11. Il en résulte que l'effet interruptif de forclusion attaché à l'assignation délivrée par un syndicat des copropriétaires ayant agi en réparation d'un dommage affectant les parties communes bénéficie au copropriétaire agissant en réparation d'un dommage affectant ses parties privatives lorsque ces dommages procèdent d'un même désordre, peu important que le copropriétaire n'ait pas été partie à l'instance engagée par le syndicat des copropriétaires.
12. Pour déclarer irrecevable comme forclose l'action de la SCI, l'arrêt retient que celle-ci n'était pas partie à la procédure, initiée par le syndicat des copropriétaires, ayant conduit à la reconnaissance de la responsabilité des entreprises et à la garantie de leurs assureurs par jugement du 4 juillet 2017 et arrêt d'appel du 28 janvier 2021, de sorte que ces décisions ne lui sont pas opposables et n'ont pas produit d'effet interruptif de forclusion à son égard.

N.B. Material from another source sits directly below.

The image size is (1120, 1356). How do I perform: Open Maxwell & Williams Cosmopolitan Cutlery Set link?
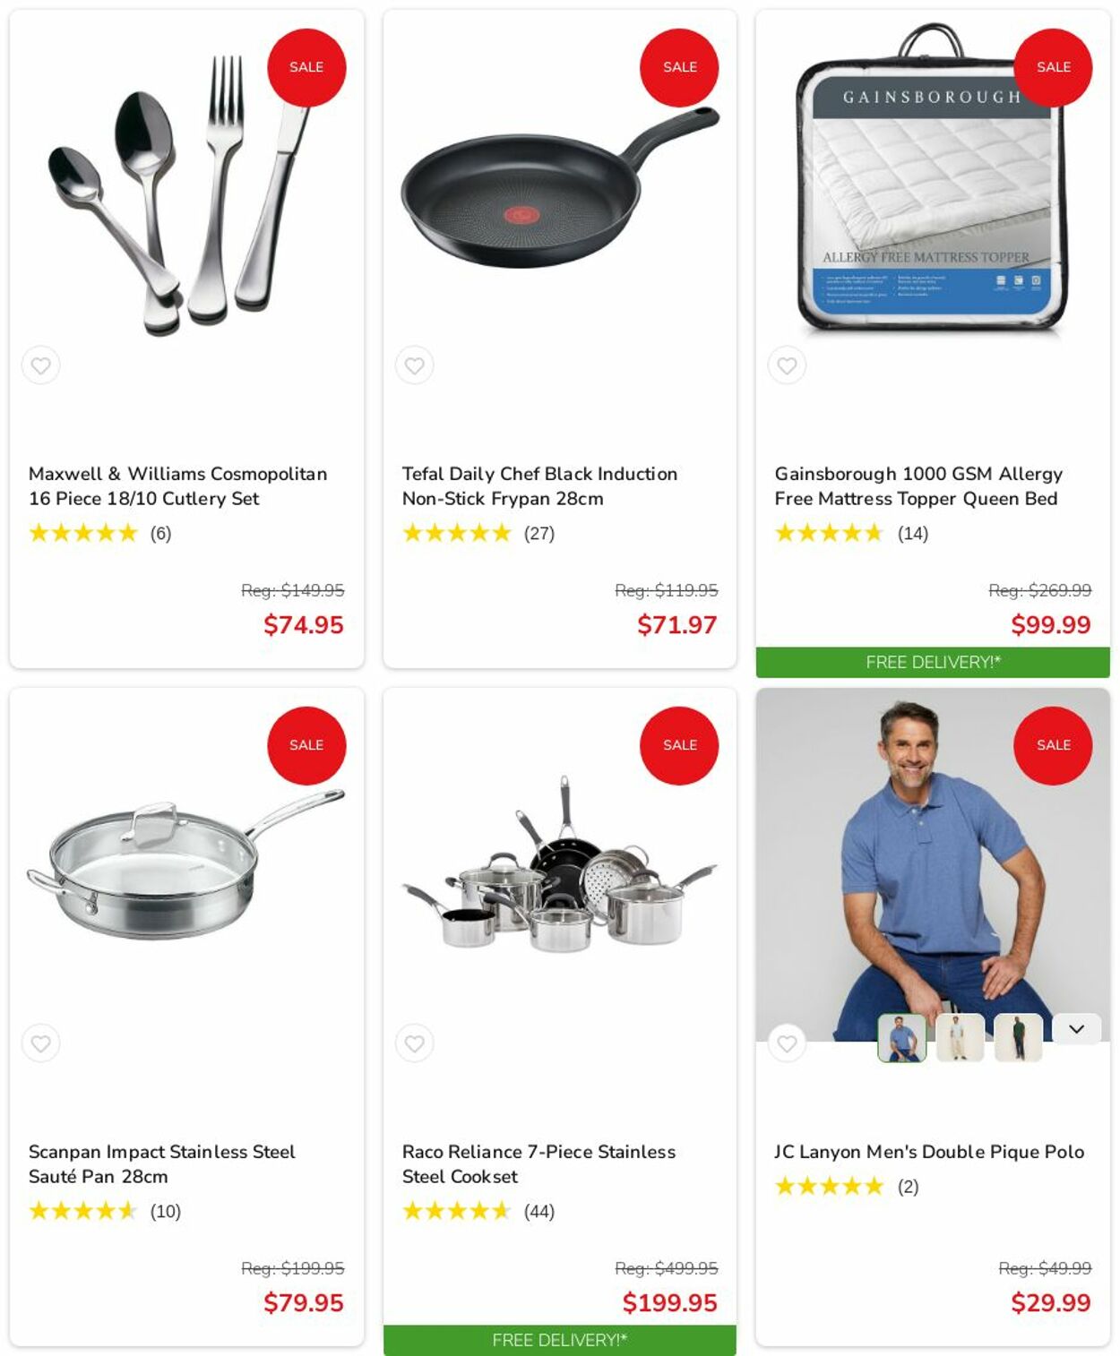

13. En se déterminant ainsi, sans rechercher si les dommages dont la SCI sollicitait la réparation ne trouvaient pas leur origine dans les mêmes désordres que ceux ayant affecté les parties communes pour la réparation desquels le syndicat des copropriétaires avait agi en justice, la cour d'appel n'a pas donné de base légale à sa décision.
PAR CES MOTIFS, la Cour :
CASSE ET ANNULE, en toutes ses dispositions, l'arrêt rendu le 1er juin 2023, entre les parties, par la cour d'appel de Bordeaux ;
Remet l'affaire et les parties dans l'état où elles se trouvaient avant cet arrêt et les renvoie devant la cour d'appel de Bordeaux, autrement composée ;
Condamne les sociétés MMA IARD, MMA IARD assurances mutuelles et MAAF assurances aux dépens ;
En application de l'article 700 du code de procédure civile, rejette les demandes formées par les sociétés MMA IARD, MMA IARD assurances mutuelles et MAAF assurances et les condamne à payer à la société civile immobilière Jean Jaurès la somme de 3 000 euros ;
Dit que sur les diligences du procureur général près la Cour de cassation, le présent arrêt sera transmis pour être transcrit en marge ou à la suite de l'arrêt cassé ;
Ainsi fait et jugé par la Cour de cassation, troisième chambre civile, et prononcé publiquement le sept mai deux mille vingt-cinq par mise à disposition de l'arrêt au greffe de la Cour, les parties ayant été préalablement avisées dans les conditions prévues au deuxième alinéa de l'article 450 du code de procédure civile.